* [Reading text]:
*** Block opens ***
Finding high quality articles from PLOS
Today I had to find a great research article for journal club. I wanted something influential and topical. PLOS made me happy by posting article level statistics as an excel file. I analyzed the data and produced a list of articles that were more cited than expected. They look interesting, so I am sharing them here. Enjoy!
Plos Papers with higher than expected citations before 2009
- Projections of Global Mortality and Burden of Disease from 2002 to 2030. 11/28/2006
- Initial Severity and Antidepressant Benefits: A Meta-Analysis of Data Submitted to the Food and Drug Administration. 2/26/2008
- Acquired Resistance of Lung Adenocarcinomas to Gefitinib or Erlotinib Is Associated with a Second Mutation in the EGFR Kinase Domain. 2/22/2005
- Human MicroRNA Targets. 10/5/2004
- Why Most Published Research Findings Are False. 8/30/2005
- KRAS Mutations and Primary Resistance of Lung Adenocarcinomas to Gefitinib or Erlotinib. 1/25/2005
- Mapping the Structural Core of Human Cerebral Cortex. 7/1/2008
- Randomized, Controlled Intervention Trial of Male Circumcision for Reduction of HIV Infection Risk: The ANRS 1265 Trial. 10/25/2005
- Senescence-Associated Secretory Phenotypes Reveal Cell-Nonautonomous Functions of Oncogenic RAS and the p53 Tumor Suppressor. 12/2/2008
- The Transcriptome of the Intraerythrocytic Developmental Cycle of Plasmodium falciparum. 8/18/2003
I did not know whether to use page views or citations as measure of influence. When I plotted them against each other it became clear that lots of citations implied lots of page views, but lots of page views did not imply lots of citations. I wanted articles that had both, so I used citations as my measure.
*** Block closes ***
* [Explore the material]:
A. Please copy from the PLOS post the passage that starts at the words "Finding high quality" and ends after "them here. Enjoy!".
B. Explain in one to three sentences why the PLOS post uses citations instead of page views to measure influence.

* [Data under study]:
*** Block opens ***
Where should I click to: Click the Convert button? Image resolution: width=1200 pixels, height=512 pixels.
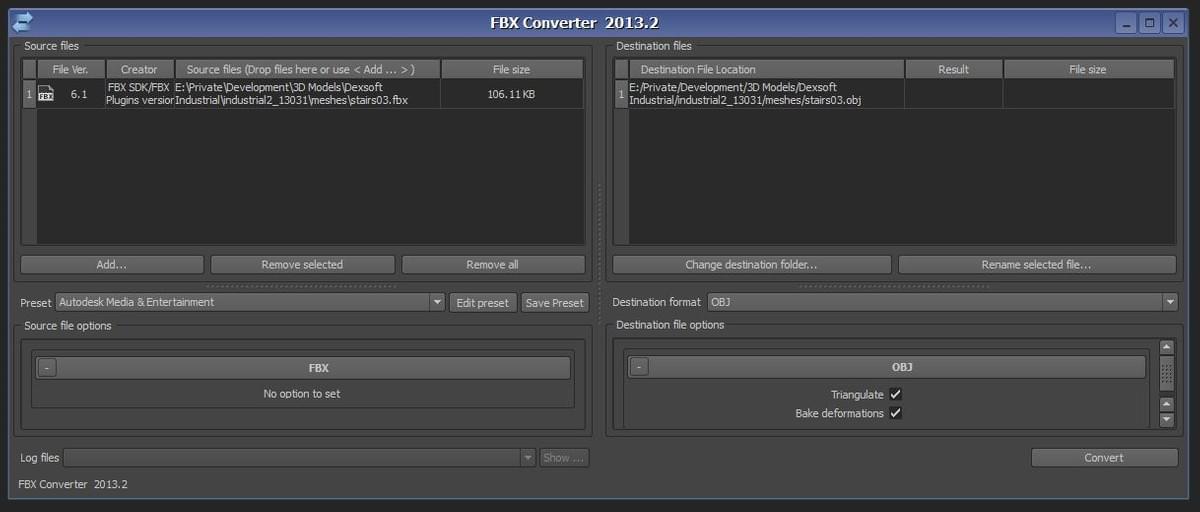(x=1104, y=458)
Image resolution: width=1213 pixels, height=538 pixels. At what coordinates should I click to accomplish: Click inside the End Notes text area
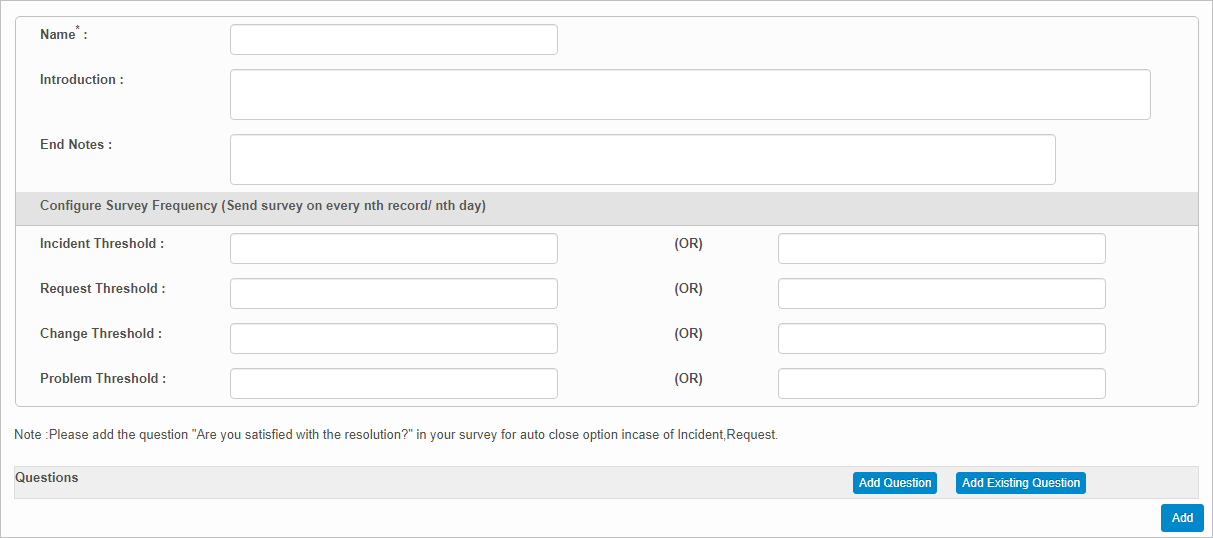642,160
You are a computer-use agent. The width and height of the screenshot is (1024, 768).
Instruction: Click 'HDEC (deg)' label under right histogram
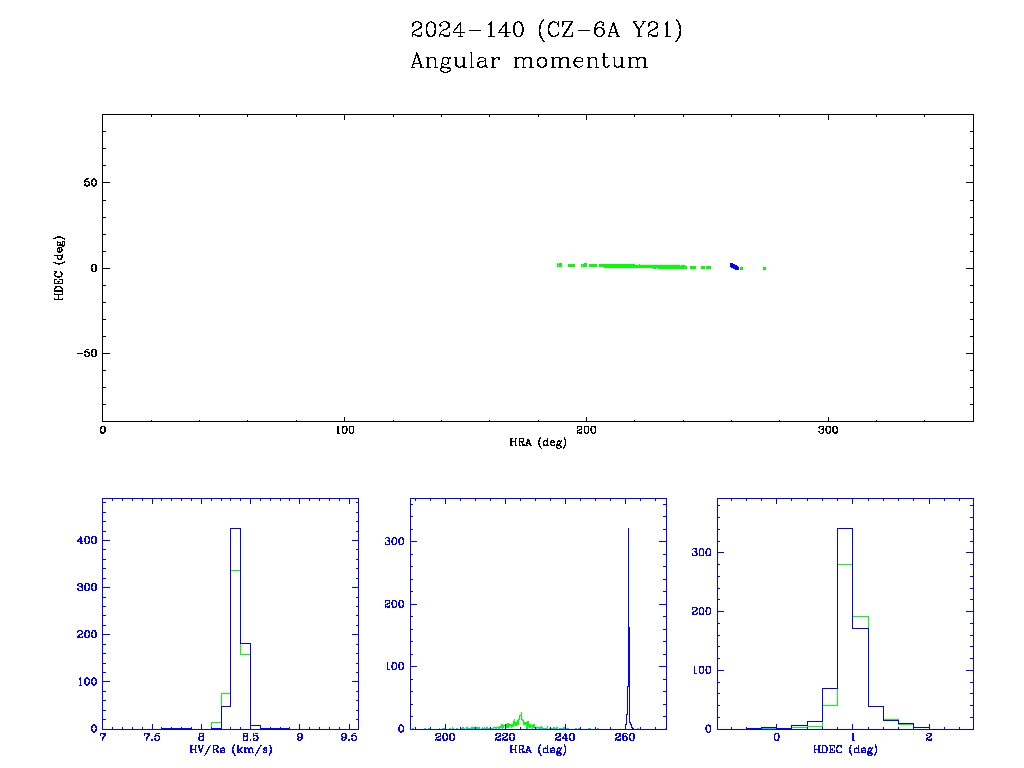pyautogui.click(x=846, y=749)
*** Block closes ***
* [Results in order]:
A.
Finding high quality articles from PLOS
Today I had to find a great research article for journal club. I wanted something influential and topical. PLOS made me happy by posting article level statistics as an excel file. I analyzed the data and produced a list of articles that were more cited than expected. They look interesting, so I am sharing them here. Enjoy!

B. A plot of the two against each other showed that many citations went with many page views, but many page views did not go with many citations. Since the goal was articles strong on both, citations served as the measure.